This is reasonably well thought out, but still completely "in mock form".
I feel that in a multi-repo environment, project PTags and Description are very important, and in a very-small-number of repos it will probably be empty, so I'd vote "Show them above the fold".
Some purely technical stuff:
On GitHub, all remote URIs are read/write, but in Phabricator some may be read-only.
Specifically, I mean that the dropdown as shown might show "https, https, https, https, https", and you might have to select each one in order to figure out if it was read-only or not. This is rare (most repositories do not have multiple clone URIs for the same protocol) and I believe we make some effort to sort read/write URIs to the top, but it could be frustrating to feel like you had to fish around blindly.

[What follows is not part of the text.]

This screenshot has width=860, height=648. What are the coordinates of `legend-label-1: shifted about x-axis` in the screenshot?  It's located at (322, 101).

As a general direction thing, I expect T5000 to reduce the "branch dependentness" of the world, not increase it. The general idea is to, to the greatest degree possible, let you use git push but not create a permanent branch in the remote as a side effect. I want to provide tooling that fights against "git push = save changes", not embrace it, even if that means extreme solutions like T10691 where we create a totally separate "fork" repository for all your personal branches just to keep them out of the main remote.

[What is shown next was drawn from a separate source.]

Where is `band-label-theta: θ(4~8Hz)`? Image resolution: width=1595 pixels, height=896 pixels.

A common reason for this is that users treat git push like "Save Changes", and the remote has thousands of epriestley-tmp-fix-T123-tmp-bakcup sorts of branches.

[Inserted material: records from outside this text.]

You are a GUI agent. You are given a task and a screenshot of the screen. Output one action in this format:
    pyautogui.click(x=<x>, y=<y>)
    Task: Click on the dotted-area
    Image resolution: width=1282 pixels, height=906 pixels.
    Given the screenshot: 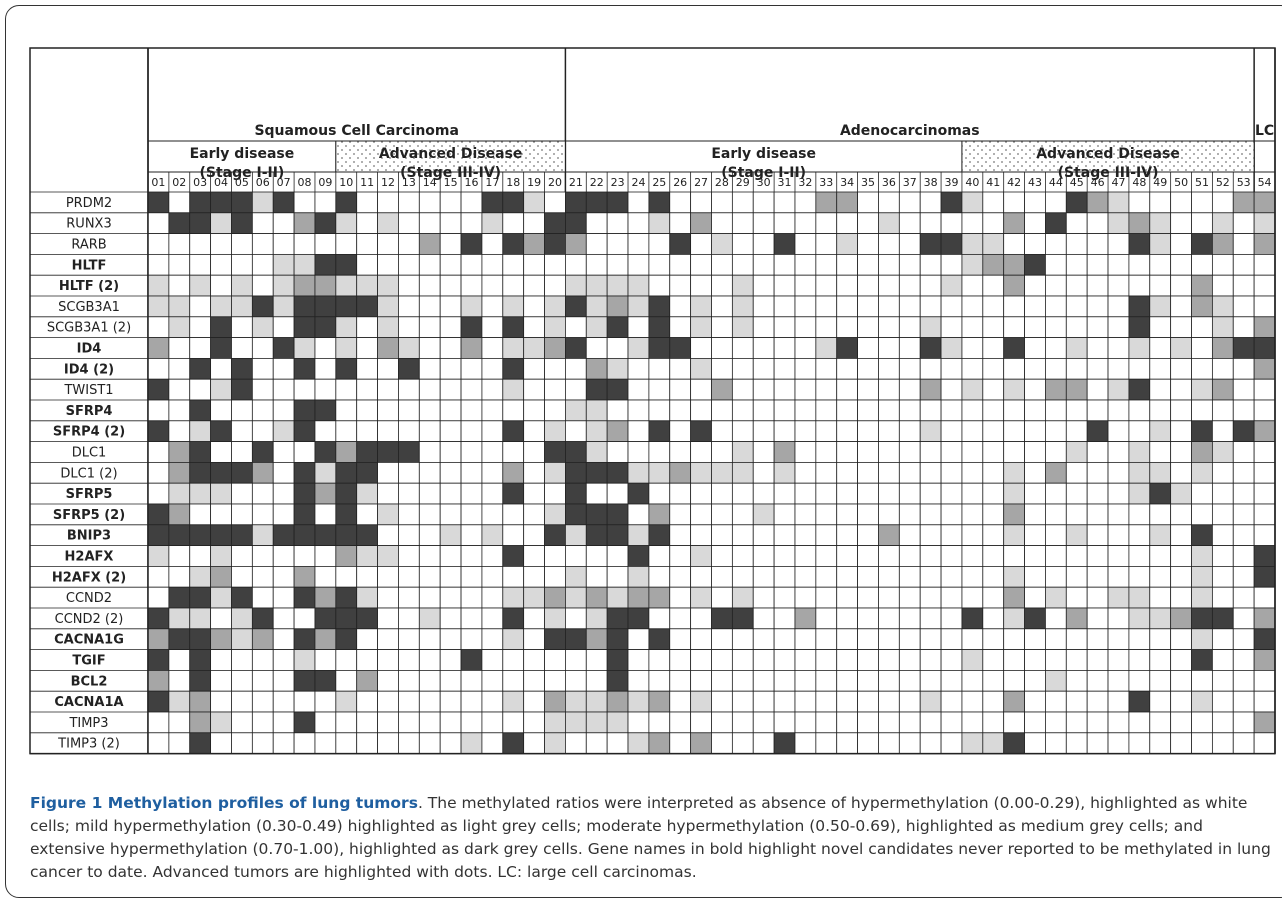 What is the action you would take?
    pyautogui.click(x=450, y=156)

It seems like Differential Revisions help resolve a lot of that too. The two differences I can think of are longevity and collaboration. When we have long-running branches we clone and manage separately (though this seems to be the preferred Mercurial branching strategy over hg branch, or at least was for a good while). Then painfully merge everything back after months of changes :c
I got an email about the last update but the contents look like some of the content is not HTMLized properly
Should I file a bug?
@epriestley I think "Clone" via a button -> dialog is like 20 minutes of work for me, and the dropdown 2-3 days of fighting javascript. Unsure which you prefer in the long run.